Friedensnobelpreis An Ican: Diese Kampagne will Atomwaffen abschaffen

07.10.2017

Oslo Die Internationale Kampagne zur Abschaffung von Atomwaffen (Ican) bekommt den diesjährigen Friedensnobelpreis. Die in Genf ansässige Organisation erhält die hoch renommierte Auszeichnung für ihre weltweiten Bemühungen zur Abrüstung, wie das Norwegische Nobelkomitee am Freitag bekanntgab.

Ican habe auf die katastrophalen Konsequenzen des Gebrauchs von Atomwaffen für die Menschheit aufmerksam gemacht und sich immens für das Erreichen eines vertraglich festgelegten Verbotes solcher Waffen eingesetzt, sagte die Vorsitzende des Komitees, Berit Reiss-Andersen. „Durch ihre inspirierende und innovative Unterstützung der UN-Verhandlungen über einen Vertrag zum Verbot nuklearer Waffen hat Ican eine große Rolle dabei gespielt, etwas herbeizuführen, das im heutigen Zeitalter einem internationalen Friedenskongress entspricht.“

Die Preisvergabe sei nicht als Zurechtweisung in welcher Richtung auch immer zu verstehen, machte Reiss-Andersen auf eine Frage klar, ob die Auszeichnung etwas mit der Kritik von US-Präsident Donald Trump am internationalen Atomabkommen mit dem Iran zu tun habe. Der Preis sei eine Ermutigung und schicke Botschaften an alle Länder dieser Erde - vor allem aber an diejenigen, die im Besitz von Atomwaffen sind.
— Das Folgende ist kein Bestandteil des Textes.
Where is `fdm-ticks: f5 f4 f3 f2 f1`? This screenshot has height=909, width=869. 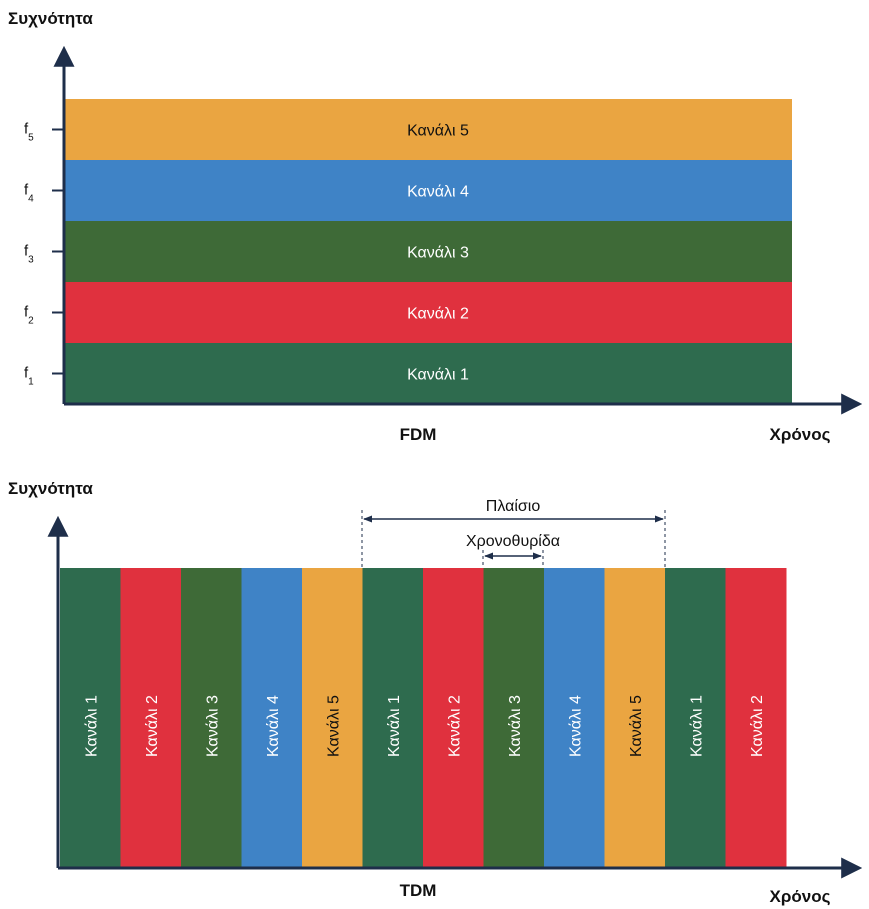
fdm-ticks: f5 f4 f3 f2 f1 is located at coordinates (44, 254).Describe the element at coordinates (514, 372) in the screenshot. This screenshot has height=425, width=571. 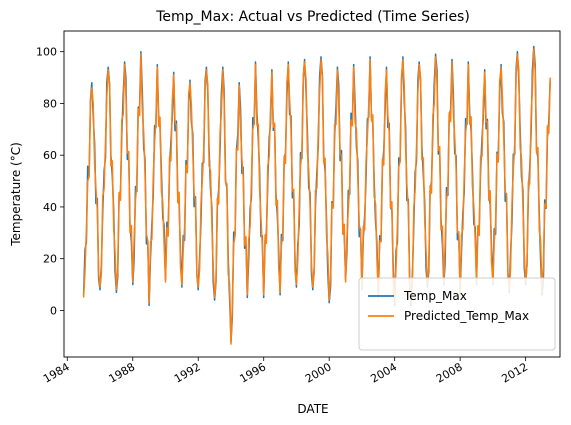
I see `x-tick-label: 2012` at that location.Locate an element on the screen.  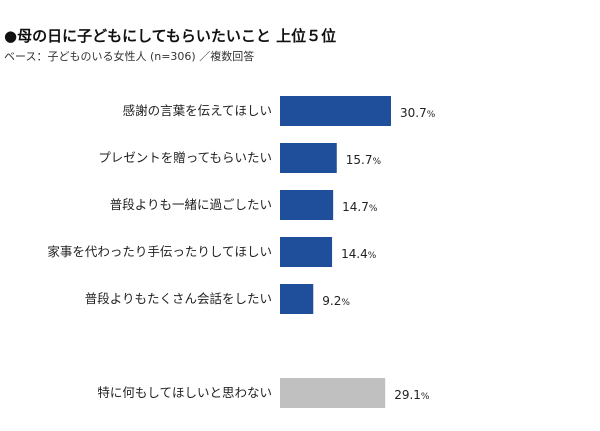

„Wir leben in einer Welt, in der das Risiko größer als seit langer Zeit ist, dass Atomwaffen gebraucht werden“, erklärte das Komitee. Als Beispiel für die Gefahr, dass weitere Länder nach Atomwaffen strebten, führte es in ihrer Begründung explizit Nordkorea an.

Ican setzte sich damit gegen 215 Personen und 102 andere Organisationen durch, die in diesem Jahr für den Friedensnobelpreis nominiert worden sind. Im vergangenen Jahr hatte der kolumbianische Präsident Juan Manuel Santos die Ehre zugesprochen bekommen. Er wurde für seine Anstrengungen für ein Ende des jahrzehntelang tobenden Bürgerkriegs in seinem Land geehrt.
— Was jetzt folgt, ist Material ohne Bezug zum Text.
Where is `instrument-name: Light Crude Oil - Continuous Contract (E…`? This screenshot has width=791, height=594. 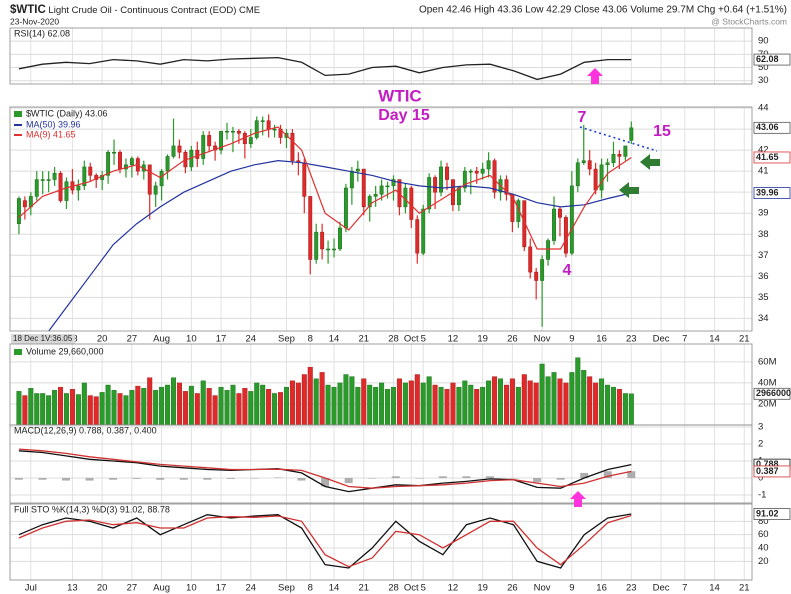 instrument-name: Light Crude Oil - Continuous Contract (E… is located at coordinates (142, 10).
Die ersten Friedensnobelpreisträger waren 1901 der Gründer des Internationalen Komitees vom Roten Kreuz, der Schweizer Henry Dunant, und der französische Ökonom Frédéric Passy, der die Ansicht vertrat, ein freier Handel unter Nationen fördere Frieden. Seitdem sind unter anderen Ausnahmepersönlichkeiten wie Martin Luther King, Michail Gorbatschow und Nelson Mandela, aber auch Institutionen wie die Organisation für das Verbot chemischer Waffen (OPCW) oder die Europäische Union geehrt worden.
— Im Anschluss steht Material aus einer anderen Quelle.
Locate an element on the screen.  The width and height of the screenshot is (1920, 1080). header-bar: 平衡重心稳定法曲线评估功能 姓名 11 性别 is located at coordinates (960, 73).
Der Friedensnobelpreis wird immer am 10. Dezember - dem Todestag des Preisstifters Alfred Nobel - in der norwegischen Hauptstadt Oslo verliehen. Alle weiteren Nobelpreise werden am selben Tag in Stockholm überreicht.

Die Wahl des Friedensnobelpreisträgers war häufig kontrovers, weil sie sehr politisch ist. Für Gesprächsstoff sorgt auch, warum bestimmte Personen wie beispielsweise Mahatma Gandhi den Preis niemals bekommen haben. 16 Frauen haben bislang den Preis erhalten, zuletzt Malala Yousafzai 2014.